Productivity Through Next Actions
In the productivity classic Getting Things Done, David Allen shared a lot of very helpful advice for, well, getting things done.
You might have heard of the two-minute rule: if a task is going to take you less than two minutes, do it right now.
A lot of books on productivity just elaborate on one point. Getting Things Done (GTD to its friends) is not like that. GTD is not one concept; it’s a complete system. It may be a hard system to implement and keep up with, but it’s definitely comprehensive.
One concept, like that 2-minute rule, that translates well to leadership planning is the idea of the next action.
What is a Next Action?
Allen argues you should break down almost all goals into a series of tasks, which themselves are actions. Those tasks are likely sequential. The problem is, we usually focus on the big picture outcome, making it hard to know where to start.
For instance, I think about completing my annual report; I don’t think about opening the folder with all the spreadsheets I need, then organizing them into one place and so on.
The problem with that is that it makes us think too much about finding the right task when we should be working. That indecision can slow our momentum.
The next action is the very next thing you need to do at a granular level. By identifying that, you can focus on getting that thing done, and your to-do list is more specific and actionable.
A next action should be something you can do now. It should be as specific as possible, and it should have a clear done/not done check.
You want to research a new enterprise software system? That’s not a next action. Calling Samantha, who has implemented that system, and asking if she can meet with you for 15 minutes next Tuesday to discuss said system, is a next action.
The more ambiguous your task, the more important that you translate your plan into next actions.

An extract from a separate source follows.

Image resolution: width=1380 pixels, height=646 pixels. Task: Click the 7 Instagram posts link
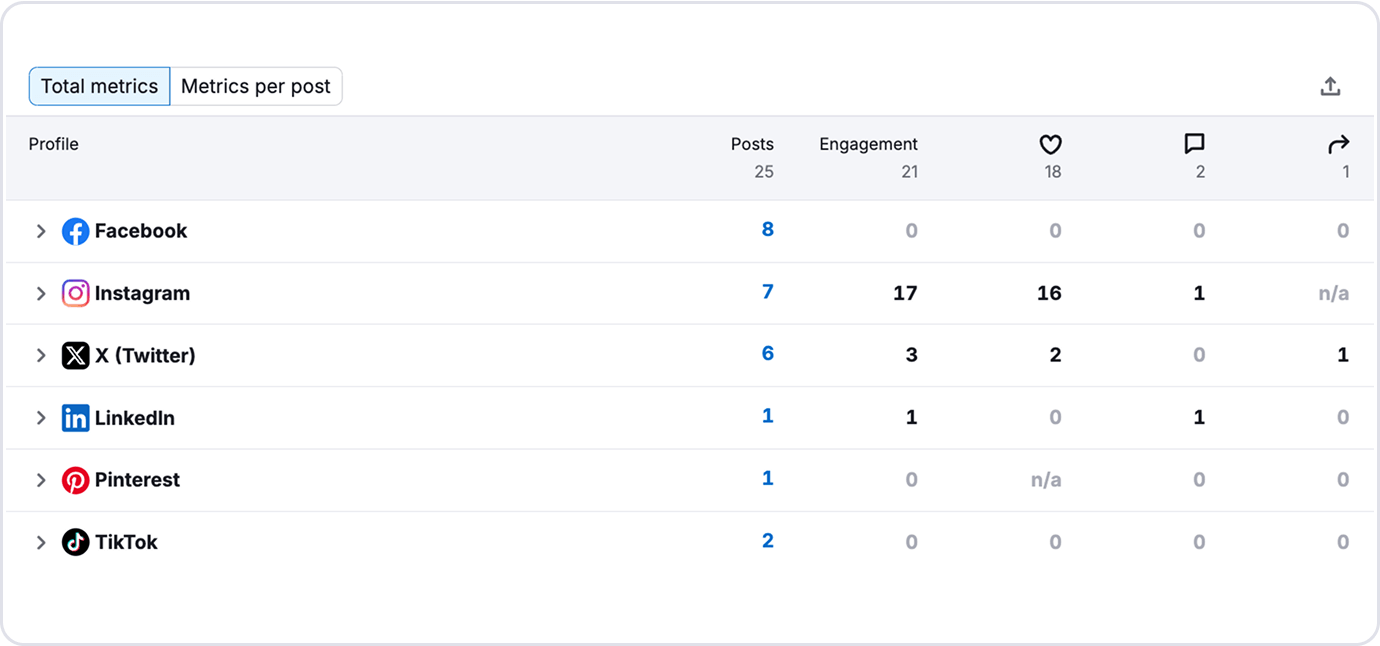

It should be clear what you will do, specific, and make easy enough to pull out of a list and get done. It should be something that makes it clear what you are to act on and when it is finished.
Finding the next Action
Here are some times for finding the next action:
- It should be the task preventing progress on all others (critical path)
- It can help the next tasks (enablers)
- It can provide critical information (enlighteners)

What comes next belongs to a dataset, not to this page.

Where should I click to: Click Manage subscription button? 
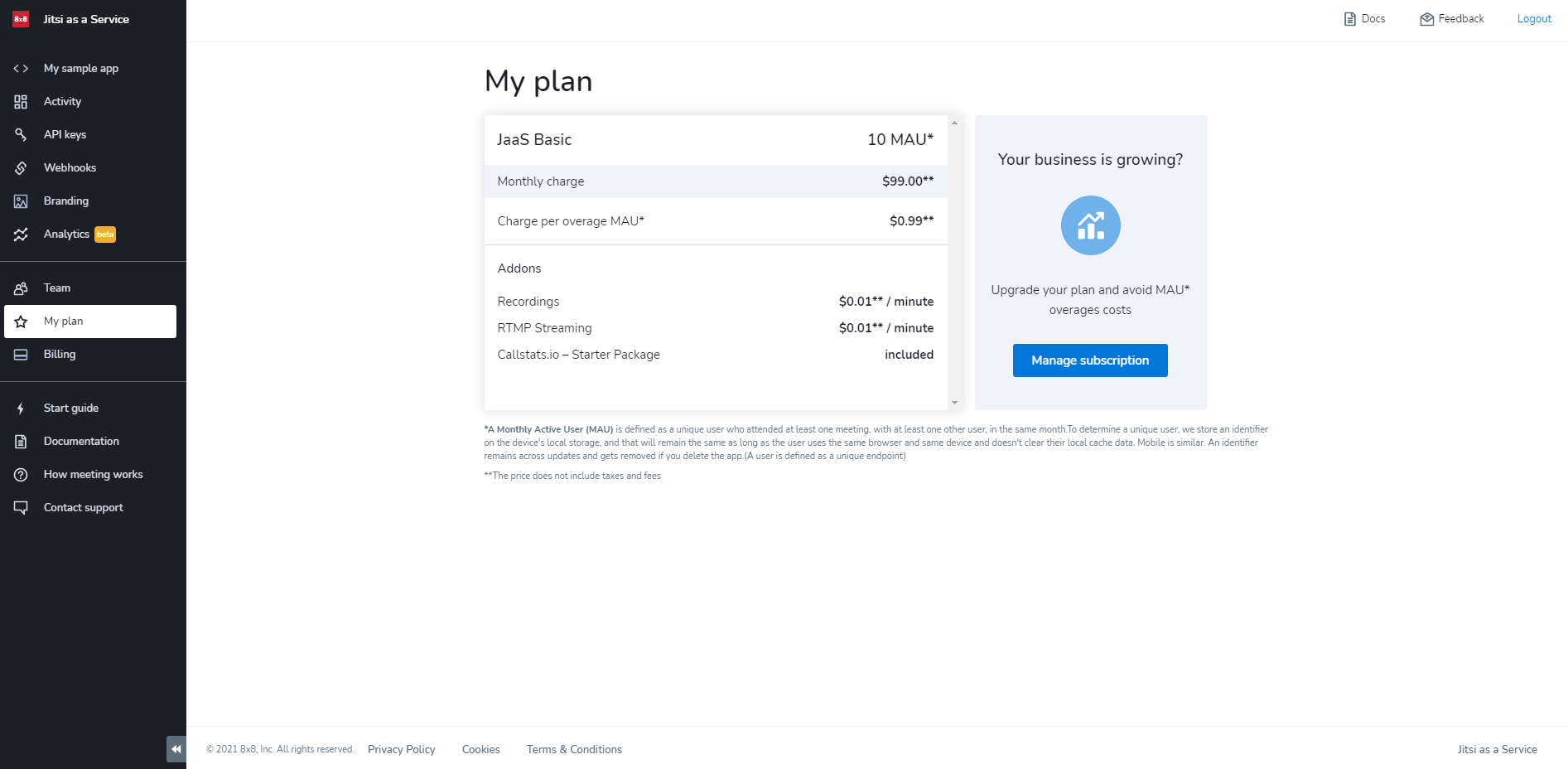click(x=1089, y=360)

- It can be the easiest (momentum)
Sometimes, you will know exactly what the next action should be. When you can’t identify it, use the list above to help.
If you still don’t know what should be next, do the thing that you can complete with the most ease. That momentum from checking something off the list can really help you get into the flow.
Leadership Next Actions
Leadership tasks usually require the translation of ambiguous, high-level goals into specific action. You might do those specific actions yourself or delegating them.
Either way, it will help tremendously to have them distilled to the language of a next action.
You want to coach someone on your team? Great. That’s the outcome. Translate it into a next action. Maybe that’s summarizing the key themes you need to review with them, or maybe it’s scheduling the time to meet. Whatever it is, the exercise of identifying that thing and making the time to do it will help with your leadership output.
Making the List
Ideally, you can take whatever the big outcome is and break it down to all the steps you need, not just the next action.
All of them should be something you can act on now, and able to be done in one unit of work.
Again, this not only removes the burden of figuring out what you should do when you sit down to work, but also makes it possible for you to delegate tasks, where possible.
When looking at your list, think to yourself: “Is this something I can do in a 30 minute block of time? Could my team?” If not, try to break it down more or make it more specific.
Having a Plan and Being Clear
Knowing the next small thing that will move you closer to your big goals is very liberating. You don’t need to get the plan completely right, and things can change, but the exercise of breaking things into their smaller parts will help you find the path—and the time—to get them done.